**SOURCE TEXT:**

However, the company faces competition from other outdoor advertisers for customers, display locations and structures. It also competes with other media, including conventional platforms such as television, radio, print media, direct mail marketers and online, mobile & social media platforms. This is likely to weigh on the company’s pricing power in the market, affecting profitability.

Amid the current macroeconomic scenario, OUT is experiencing an increase in expenses. Management expects to continue incurring higher expenses for the remainder of 2023, which is likely to weigh upon the company’s bottom-line growth in the near term. Our estimate for its total operating expenses indicates a year-over-year increase of 7% in the current year.

A high interest rate environment will likely keep borrowing costs elevated for OUTFRONT Media, affecting its ability to purchase or develop real estate. Our estimate for the company’s 2023 net interest expenses indicates a rise of 21.3% year over year. Further, with high interest rates in place, the dividend payout may seem less attractive than the yields on fixed-income and money market accounts.

Stocks to Consider

Some better-ranked stocks from the REIT sector are Lamar Advertising (LAMR - Free Report) , EastGroup Properties (EGP - Free Report) and Stag Industrial (STAG - Free Report) , each carrying a Zacks Rank #2 (Buy) at present. You can see the complete list of today’s Zacks #1 Rank (Strong Buy) stocks here.

The Zacks Consensus Estimate for Lamar Advertising’s current-year FFO per share has been raised 1.7% over the past two months to $7.31.

The Zacks Consensus Estimate for EastGroup Properties’ 2023 FFO per share has moved marginally north in the past two months to $7.70.

The Zacks Consensus Estimate for Stag Industrial’s ongoing year’s FFO per share has been raised 1.3% upward over the past two months to $2.28.

Note: Anything related to earnings presented in this write-up represents funds from operations (FFO) — a widely used metric to gauge the performance of REITs.

**TO DO:**
[1] Answer these questions from the OUTFRONT Media text:
(a) By what percentage is the company's 2023 net interest expense estimated to rise year over year?
(b) What Zacks Rank do Lamar Advertising, EastGroup Properties and Stag Industrial each carry?
(c) What is the Zacks Consensus Estimate for EastGroup Properties' 2023 FFO per share?
[2] Rewrite the OUTFRONT Media text from "The Zacks Consensus Estimate for Lamar" to "performance of REITs.", swapping "past two months" for "past eight weeks".

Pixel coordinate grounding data
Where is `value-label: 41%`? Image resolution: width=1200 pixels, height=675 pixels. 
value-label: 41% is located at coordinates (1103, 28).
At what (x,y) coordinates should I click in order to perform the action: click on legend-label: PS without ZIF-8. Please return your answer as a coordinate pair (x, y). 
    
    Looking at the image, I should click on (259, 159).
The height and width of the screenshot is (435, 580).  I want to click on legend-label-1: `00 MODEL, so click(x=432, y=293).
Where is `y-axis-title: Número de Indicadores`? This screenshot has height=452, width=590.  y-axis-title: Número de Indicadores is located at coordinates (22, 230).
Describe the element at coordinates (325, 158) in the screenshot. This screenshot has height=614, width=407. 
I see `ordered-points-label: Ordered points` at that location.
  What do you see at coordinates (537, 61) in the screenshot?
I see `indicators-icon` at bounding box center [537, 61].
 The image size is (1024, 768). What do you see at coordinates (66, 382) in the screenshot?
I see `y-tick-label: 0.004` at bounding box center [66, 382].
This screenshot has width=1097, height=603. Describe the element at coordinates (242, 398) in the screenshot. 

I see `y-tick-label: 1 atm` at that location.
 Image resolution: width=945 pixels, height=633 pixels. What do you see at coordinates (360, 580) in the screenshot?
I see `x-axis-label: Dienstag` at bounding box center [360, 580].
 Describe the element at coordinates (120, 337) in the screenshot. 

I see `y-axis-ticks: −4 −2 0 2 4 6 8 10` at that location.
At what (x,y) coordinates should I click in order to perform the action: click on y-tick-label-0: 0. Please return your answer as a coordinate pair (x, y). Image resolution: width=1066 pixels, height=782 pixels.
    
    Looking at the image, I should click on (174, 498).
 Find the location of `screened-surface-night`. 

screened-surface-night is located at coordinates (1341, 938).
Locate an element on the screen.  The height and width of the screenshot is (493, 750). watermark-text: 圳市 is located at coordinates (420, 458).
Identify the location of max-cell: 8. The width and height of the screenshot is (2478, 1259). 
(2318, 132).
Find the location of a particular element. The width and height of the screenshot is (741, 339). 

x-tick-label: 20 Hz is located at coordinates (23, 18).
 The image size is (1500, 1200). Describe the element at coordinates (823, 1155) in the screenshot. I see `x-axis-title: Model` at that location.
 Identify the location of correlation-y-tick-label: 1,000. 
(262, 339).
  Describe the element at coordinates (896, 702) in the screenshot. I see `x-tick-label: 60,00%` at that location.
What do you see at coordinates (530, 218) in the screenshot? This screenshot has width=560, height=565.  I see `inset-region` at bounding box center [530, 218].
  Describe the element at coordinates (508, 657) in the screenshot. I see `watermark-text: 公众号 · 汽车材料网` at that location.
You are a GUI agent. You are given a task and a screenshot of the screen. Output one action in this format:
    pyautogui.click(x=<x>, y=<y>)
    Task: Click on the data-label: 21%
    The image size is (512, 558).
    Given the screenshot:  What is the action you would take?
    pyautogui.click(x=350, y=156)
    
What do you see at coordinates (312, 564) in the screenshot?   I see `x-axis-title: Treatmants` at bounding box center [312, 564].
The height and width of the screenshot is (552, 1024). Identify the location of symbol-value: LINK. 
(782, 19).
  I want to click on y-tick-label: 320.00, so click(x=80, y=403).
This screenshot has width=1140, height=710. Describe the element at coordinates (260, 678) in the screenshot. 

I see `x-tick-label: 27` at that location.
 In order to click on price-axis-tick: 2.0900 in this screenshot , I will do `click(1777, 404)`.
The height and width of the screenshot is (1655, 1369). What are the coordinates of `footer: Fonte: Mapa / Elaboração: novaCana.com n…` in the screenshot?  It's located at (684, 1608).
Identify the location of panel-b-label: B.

**TASK RESULTS:**
[1]
(a) 21.3%
(b) Zacks Rank #2 (Buy)
(c) $7.70

[2]
The Zacks Consensus Estimate for Lamar Advertising’s current-year FFO per share has been raised 1.7% over the past eight weeks to $7.31.

The Zacks Consensus Estimate for EastGroup Properties’ 2023 FFO per share has moved marginally north in the past eight weeks to $7.70.

The Zacks Consensus Estimate for Stag Industrial’s ongoing year’s FFO per share has been raised 1.3% upward over the past eight weeks to $2.28.

Note: Anything related to earnings presented in this write-up represents funds from operations (FFO) — a widely used metric to gauge the performance of REITs.